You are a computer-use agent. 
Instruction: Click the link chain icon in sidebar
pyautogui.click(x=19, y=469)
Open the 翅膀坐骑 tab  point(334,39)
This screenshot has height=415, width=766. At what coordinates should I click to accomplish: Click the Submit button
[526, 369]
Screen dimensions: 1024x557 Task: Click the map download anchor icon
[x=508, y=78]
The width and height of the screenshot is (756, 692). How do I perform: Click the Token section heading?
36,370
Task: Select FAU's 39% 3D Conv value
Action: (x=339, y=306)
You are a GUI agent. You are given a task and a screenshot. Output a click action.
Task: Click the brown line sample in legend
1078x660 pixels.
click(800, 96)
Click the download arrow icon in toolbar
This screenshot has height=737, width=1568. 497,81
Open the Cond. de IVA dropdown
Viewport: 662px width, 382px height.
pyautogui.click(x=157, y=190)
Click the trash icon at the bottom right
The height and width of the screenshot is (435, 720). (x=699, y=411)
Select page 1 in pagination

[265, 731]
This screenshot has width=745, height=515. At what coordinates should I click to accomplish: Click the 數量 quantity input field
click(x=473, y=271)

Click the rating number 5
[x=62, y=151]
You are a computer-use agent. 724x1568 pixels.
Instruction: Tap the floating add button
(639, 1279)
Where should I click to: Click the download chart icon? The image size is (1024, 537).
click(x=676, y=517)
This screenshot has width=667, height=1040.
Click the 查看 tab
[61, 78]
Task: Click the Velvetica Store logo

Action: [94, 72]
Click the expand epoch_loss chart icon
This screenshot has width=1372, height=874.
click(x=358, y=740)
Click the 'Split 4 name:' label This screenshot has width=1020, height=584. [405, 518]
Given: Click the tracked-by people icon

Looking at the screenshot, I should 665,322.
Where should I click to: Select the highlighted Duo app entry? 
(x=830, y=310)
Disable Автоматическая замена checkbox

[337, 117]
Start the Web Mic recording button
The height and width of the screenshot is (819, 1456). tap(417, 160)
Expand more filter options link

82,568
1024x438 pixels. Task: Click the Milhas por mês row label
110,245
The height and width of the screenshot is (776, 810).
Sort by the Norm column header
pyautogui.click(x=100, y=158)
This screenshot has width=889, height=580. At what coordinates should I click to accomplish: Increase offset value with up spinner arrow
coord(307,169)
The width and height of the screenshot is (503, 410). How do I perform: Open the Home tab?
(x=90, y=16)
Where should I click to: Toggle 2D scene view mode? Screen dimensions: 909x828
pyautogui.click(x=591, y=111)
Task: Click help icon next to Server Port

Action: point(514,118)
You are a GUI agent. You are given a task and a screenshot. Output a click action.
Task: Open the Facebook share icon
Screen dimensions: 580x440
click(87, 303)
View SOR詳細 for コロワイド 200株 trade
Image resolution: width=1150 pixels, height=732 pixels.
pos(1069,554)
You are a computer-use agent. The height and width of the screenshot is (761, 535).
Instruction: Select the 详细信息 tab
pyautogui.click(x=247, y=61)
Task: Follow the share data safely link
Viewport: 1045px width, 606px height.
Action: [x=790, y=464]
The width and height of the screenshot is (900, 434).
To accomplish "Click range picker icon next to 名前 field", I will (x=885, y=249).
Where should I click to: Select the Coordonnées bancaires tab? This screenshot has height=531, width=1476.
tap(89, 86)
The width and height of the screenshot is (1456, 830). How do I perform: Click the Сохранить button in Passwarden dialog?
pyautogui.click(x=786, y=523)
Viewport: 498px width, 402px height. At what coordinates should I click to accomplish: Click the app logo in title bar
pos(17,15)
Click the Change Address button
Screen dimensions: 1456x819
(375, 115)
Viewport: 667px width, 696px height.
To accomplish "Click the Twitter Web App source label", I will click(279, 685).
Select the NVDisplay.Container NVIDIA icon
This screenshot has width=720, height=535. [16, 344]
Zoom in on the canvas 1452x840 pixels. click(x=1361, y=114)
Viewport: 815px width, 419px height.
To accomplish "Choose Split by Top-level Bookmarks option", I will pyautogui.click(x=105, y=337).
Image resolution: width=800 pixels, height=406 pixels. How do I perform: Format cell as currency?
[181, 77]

++++++++++++++++++++

# Work to complete:
Show a copy of each line from the data that includes the word "Split".

# Output of the exercise:
Click the 'Split 4 name:' label This screenshot has width=1020, height=584. [405, 518]
To accomplish "Choose Split by Top-level Bookmarks option", I will pyautogui.click(x=105, y=337).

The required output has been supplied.